# [What is being asked]
Extract the entries in their exact form.

Stored items

++++++++++

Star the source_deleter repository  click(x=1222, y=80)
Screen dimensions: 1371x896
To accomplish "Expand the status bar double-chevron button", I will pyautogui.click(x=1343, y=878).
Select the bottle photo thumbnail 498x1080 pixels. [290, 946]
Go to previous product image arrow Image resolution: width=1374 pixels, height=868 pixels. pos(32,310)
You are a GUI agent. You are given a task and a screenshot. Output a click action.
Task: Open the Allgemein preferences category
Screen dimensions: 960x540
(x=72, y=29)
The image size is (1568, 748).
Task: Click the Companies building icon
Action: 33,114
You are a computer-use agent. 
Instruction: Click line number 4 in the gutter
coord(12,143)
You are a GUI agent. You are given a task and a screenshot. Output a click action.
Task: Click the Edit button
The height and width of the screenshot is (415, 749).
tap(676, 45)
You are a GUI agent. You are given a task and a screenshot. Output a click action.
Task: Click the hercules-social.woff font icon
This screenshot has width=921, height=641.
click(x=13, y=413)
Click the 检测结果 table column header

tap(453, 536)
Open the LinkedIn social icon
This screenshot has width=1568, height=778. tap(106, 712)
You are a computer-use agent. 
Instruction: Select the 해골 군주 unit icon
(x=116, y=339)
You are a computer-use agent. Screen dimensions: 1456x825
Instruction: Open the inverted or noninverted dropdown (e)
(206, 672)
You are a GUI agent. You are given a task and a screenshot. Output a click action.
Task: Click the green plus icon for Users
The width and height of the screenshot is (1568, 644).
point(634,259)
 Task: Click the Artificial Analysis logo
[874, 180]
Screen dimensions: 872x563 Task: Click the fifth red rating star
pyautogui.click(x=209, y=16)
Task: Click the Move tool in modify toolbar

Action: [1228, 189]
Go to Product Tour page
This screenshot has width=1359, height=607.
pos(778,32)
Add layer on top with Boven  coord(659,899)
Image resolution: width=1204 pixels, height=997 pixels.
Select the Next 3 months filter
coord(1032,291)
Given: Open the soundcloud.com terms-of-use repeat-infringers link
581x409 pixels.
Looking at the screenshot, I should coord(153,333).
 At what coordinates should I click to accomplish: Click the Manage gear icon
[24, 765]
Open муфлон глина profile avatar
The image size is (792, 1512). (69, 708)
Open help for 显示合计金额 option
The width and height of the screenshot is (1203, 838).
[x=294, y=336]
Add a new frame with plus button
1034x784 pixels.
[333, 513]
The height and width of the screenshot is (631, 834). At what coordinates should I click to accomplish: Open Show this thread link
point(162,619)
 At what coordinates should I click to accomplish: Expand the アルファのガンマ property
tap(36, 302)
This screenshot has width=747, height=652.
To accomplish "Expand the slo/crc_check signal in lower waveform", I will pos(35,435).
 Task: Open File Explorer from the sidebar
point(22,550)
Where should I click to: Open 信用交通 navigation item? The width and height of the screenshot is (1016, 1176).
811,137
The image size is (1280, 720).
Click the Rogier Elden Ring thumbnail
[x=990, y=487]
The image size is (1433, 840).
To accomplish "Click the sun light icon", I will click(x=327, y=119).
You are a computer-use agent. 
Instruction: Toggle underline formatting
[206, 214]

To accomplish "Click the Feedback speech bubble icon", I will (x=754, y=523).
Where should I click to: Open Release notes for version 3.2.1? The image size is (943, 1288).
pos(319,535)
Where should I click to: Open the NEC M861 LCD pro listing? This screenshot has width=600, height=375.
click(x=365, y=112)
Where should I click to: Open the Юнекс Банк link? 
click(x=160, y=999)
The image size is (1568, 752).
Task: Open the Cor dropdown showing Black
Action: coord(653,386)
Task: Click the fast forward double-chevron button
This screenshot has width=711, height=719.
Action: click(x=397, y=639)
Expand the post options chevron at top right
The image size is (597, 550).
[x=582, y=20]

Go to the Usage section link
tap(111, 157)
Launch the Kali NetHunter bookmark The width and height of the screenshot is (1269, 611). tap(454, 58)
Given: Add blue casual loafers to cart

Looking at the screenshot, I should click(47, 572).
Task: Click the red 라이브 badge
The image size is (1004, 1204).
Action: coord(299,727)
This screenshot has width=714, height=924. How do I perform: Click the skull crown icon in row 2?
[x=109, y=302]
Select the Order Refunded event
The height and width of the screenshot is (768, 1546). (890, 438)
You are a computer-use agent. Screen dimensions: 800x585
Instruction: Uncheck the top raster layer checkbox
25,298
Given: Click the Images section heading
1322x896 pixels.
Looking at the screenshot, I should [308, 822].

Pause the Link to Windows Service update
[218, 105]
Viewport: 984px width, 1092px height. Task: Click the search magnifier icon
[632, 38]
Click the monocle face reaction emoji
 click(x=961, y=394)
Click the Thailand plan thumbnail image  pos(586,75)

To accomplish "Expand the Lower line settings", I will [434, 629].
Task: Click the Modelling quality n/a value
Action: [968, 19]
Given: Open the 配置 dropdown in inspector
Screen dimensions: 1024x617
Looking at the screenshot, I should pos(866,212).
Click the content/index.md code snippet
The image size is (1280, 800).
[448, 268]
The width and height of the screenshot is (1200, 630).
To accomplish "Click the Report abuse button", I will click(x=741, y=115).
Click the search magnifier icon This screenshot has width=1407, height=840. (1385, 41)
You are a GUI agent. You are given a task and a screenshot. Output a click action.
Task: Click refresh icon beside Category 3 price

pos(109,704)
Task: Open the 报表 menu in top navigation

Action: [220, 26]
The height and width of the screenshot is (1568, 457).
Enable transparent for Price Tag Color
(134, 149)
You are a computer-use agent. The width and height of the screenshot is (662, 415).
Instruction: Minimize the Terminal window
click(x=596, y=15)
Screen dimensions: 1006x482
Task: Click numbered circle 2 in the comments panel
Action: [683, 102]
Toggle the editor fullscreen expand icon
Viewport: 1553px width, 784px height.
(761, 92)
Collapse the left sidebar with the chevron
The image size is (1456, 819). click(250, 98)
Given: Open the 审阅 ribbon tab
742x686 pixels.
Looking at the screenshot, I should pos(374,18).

++++++++++

# [Answer area]
Star the source_deleter repository  click(x=1222, y=80)
Screen dimensions: 1371x896
To accomplish "Expand the status bar double-chevron button", I will pyautogui.click(x=1343, y=878).
Select the bottle photo thumbnail 498x1080 pixels. [290, 946]
Go to previous product image arrow Image resolution: width=1374 pixels, height=868 pixels. pos(32,310)
You are a GUI agent. You are given a task and a screenshot. Output a click action.
Task: Open the Allgemein preferences category
Screen dimensions: 960x540
(x=72, y=29)
The image size is (1568, 748).
Task: Click the Companies building icon
Action: 33,114
You are a computer-use agent. 
Instruction: Click line number 4 in the gutter
coord(12,143)
You are a GUI agent. You are given a task and a screenshot. Output a click action.
Task: Click the Edit button
The height and width of the screenshot is (415, 749).
tap(676, 45)
You are a GUI agent. You are given a task and a screenshot. Output a click action.
Task: Click the hercules-social.woff font icon
This screenshot has width=921, height=641.
click(x=13, y=413)
Click the 检测结果 table column header

tap(453, 536)
Open the LinkedIn social icon
This screenshot has width=1568, height=778. tap(106, 712)
You are a computer-use agent. 
Instruction: Select the 해골 군주 unit icon
(x=116, y=339)
You are a computer-use agent. Screen dimensions: 1456x825
Instruction: Open the inverted or noninverted dropdown (e)
(206, 672)
You are a GUI agent. You are given a task and a screenshot. Output a click action.
Task: Click the green plus icon for Users
The width and height of the screenshot is (1568, 644).
point(634,259)
 Task: Click the Artificial Analysis logo
[874, 180]
Screen dimensions: 872x563 Task: Click the fifth red rating star
pyautogui.click(x=209, y=16)
Task: Click the Move tool in modify toolbar

Action: [1228, 189]
Go to Product Tour page
This screenshot has width=1359, height=607.
pos(778,32)
Add layer on top with Boven  coord(659,899)
Image resolution: width=1204 pixels, height=997 pixels.
Select the Next 3 months filter
coord(1032,291)
Given: Open the soundcloud.com terms-of-use repeat-infringers link
581x409 pixels.
Looking at the screenshot, I should coord(153,333).
 At what coordinates should I click to accomplish: Click the Manage gear icon
[24, 765]
Open муфлон глина profile avatar
The image size is (792, 1512). (69, 708)
Open help for 显示合计金额 option
The width and height of the screenshot is (1203, 838).
[x=294, y=336]
Add a new frame with plus button
1034x784 pixels.
[333, 513]
The height and width of the screenshot is (631, 834). At what coordinates should I click to accomplish: Open Show this thread link
point(162,619)
 At what coordinates should I click to accomplish: Expand the アルファのガンマ property
tap(36, 302)
This screenshot has width=747, height=652.
To accomplish "Expand the slo/crc_check signal in lower waveform", I will pos(35,435).
 Task: Open File Explorer from the sidebar
point(22,550)
Where should I click to: Open 信用交通 navigation item? The width and height of the screenshot is (1016, 1176).
811,137
The image size is (1280, 720).
Click the Rogier Elden Ring thumbnail
[x=990, y=487]
The image size is (1433, 840).
To accomplish "Click the sun light icon", I will click(x=327, y=119).
You are a computer-use agent. 
Instruction: Toggle underline formatting
[206, 214]

To accomplish "Click the Feedback speech bubble icon", I will (x=754, y=523).
Where should I click to: Open Release notes for version 3.2.1? The image size is (943, 1288).
pos(319,535)
Where should I click to: Open the NEC M861 LCD pro listing? This screenshot has width=600, height=375.
click(x=365, y=112)
Where should I click to: Open the Юнекс Банк link? 
click(x=160, y=999)
The image size is (1568, 752).
Task: Open the Cor dropdown showing Black
Action: coord(653,386)
Task: Click the fast forward double-chevron button
This screenshot has width=711, height=719.
Action: click(x=397, y=639)
Expand the post options chevron at top right
The image size is (597, 550).
[x=582, y=20]

Go to the Usage section link
tap(111, 157)
Launch the Kali NetHunter bookmark The width and height of the screenshot is (1269, 611). tap(454, 58)
Given: Add blue casual loafers to cart

Looking at the screenshot, I should click(47, 572).
Task: Click the red 라이브 badge
The image size is (1004, 1204).
Action: coord(299,727)
This screenshot has width=714, height=924. How do I perform: Click the skull crown icon in row 2?
[x=109, y=302]
Select the Order Refunded event
The height and width of the screenshot is (768, 1546). (890, 438)
You are a computer-use agent. Screen dimensions: 800x585
Instruction: Uncheck the top raster layer checkbox
25,298
Given: Click the Images section heading
1322x896 pixels.
Looking at the screenshot, I should [308, 822].

Pause the Link to Windows Service update
[218, 105]
Viewport: 984px width, 1092px height. Task: Click the search magnifier icon
[632, 38]
Click the monocle face reaction emoji
 click(x=961, y=394)
Click the Thailand plan thumbnail image  pos(586,75)

To accomplish "Expand the Lower line settings", I will [434, 629].
Task: Click the Modelling quality n/a value
Action: [968, 19]
Given: Open the 配置 dropdown in inspector
Screen dimensions: 1024x617
Looking at the screenshot, I should pos(866,212).
Click the content/index.md code snippet
The image size is (1280, 800).
[448, 268]
The width and height of the screenshot is (1200, 630).
To accomplish "Click the Report abuse button", I will click(x=741, y=115).
Click the search magnifier icon This screenshot has width=1407, height=840. (1385, 41)
You are a GUI agent. You are given a task and a screenshot. Output a click action.
Task: Click refresh icon beside Category 3 price

pos(109,704)
Task: Open the 报表 menu in top navigation

Action: [220, 26]
The height and width of the screenshot is (1568, 457).
Enable transparent for Price Tag Color
(134, 149)
You are a computer-use agent. The width and height of the screenshot is (662, 415).
Instruction: Minimize the Terminal window
click(x=596, y=15)
Screen dimensions: 1006x482
Task: Click numbered circle 2 in the comments panel
Action: [683, 102]
Toggle the editor fullscreen expand icon
Viewport: 1553px width, 784px height.
(761, 92)
Collapse the left sidebar with the chevron
The image size is (1456, 819). click(250, 98)
Given: Open the 审阅 ribbon tab
742x686 pixels.
Looking at the screenshot, I should pos(374,18).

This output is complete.